* 사용할 항목
————————

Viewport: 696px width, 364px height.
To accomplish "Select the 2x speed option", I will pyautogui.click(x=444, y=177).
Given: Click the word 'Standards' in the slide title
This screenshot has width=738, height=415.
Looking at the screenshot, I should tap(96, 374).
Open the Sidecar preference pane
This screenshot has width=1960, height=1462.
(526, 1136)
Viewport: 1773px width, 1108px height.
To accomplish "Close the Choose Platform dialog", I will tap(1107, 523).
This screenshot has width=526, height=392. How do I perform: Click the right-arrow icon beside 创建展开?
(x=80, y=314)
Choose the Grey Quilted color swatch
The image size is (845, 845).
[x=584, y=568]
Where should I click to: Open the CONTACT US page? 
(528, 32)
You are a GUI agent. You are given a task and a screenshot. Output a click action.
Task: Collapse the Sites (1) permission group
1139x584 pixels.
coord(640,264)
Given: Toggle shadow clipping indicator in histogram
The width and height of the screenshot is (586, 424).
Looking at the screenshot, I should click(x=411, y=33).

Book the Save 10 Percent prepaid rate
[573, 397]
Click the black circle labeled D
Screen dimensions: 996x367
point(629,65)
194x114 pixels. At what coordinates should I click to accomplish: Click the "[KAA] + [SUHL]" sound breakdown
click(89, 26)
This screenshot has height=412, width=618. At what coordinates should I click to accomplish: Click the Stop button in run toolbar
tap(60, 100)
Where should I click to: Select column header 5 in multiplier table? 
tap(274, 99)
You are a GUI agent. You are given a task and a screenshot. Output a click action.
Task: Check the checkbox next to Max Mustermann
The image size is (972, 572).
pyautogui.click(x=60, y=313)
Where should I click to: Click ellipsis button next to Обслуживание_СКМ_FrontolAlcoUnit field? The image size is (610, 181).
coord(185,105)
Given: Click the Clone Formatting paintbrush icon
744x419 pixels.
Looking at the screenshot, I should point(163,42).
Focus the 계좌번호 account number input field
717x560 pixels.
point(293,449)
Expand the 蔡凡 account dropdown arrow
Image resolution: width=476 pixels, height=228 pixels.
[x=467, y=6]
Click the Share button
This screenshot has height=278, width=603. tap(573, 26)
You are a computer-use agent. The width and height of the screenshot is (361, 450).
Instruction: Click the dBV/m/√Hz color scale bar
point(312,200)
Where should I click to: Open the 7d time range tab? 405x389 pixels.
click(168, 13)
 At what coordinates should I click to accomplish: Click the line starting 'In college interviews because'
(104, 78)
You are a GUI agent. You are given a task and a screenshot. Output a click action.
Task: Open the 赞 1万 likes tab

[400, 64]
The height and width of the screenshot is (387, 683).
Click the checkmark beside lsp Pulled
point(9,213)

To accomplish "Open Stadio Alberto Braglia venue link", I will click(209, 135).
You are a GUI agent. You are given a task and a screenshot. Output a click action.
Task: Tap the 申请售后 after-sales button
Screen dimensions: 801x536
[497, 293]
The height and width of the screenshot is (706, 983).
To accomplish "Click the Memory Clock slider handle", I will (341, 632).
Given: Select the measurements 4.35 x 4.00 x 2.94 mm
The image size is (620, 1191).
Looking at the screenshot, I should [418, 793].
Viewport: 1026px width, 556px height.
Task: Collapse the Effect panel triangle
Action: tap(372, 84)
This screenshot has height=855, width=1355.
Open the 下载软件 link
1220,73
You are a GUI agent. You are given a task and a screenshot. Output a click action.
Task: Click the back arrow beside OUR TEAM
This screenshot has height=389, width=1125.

————————

* 주어진 과제
항목 중 "The height and width of the screenshot is (706, 983)." 문구가 들어 있는 줄부터 항목의 맨 끝 줄까지를 양 끝 줄을 포함하여 한 글자도 바꾸지 말고 뽑아내세요.

* 예상 답안
The height and width of the screenshot is (706, 983).
To accomplish "Click the Memory Clock slider handle", I will (341, 632).
Given: Select the measurements 4.35 x 4.00 x 2.94 mm
The image size is (620, 1191).
Looking at the screenshot, I should [418, 793].
Viewport: 1026px width, 556px height.
Task: Collapse the Effect panel triangle
Action: tap(372, 84)
This screenshot has height=855, width=1355.
Open the 下载软件 link
1220,73
You are a GUI agent. You are given a task and a screenshot. Output a click action.
Task: Click the back arrow beside OUR TEAM
This screenshot has height=389, width=1125.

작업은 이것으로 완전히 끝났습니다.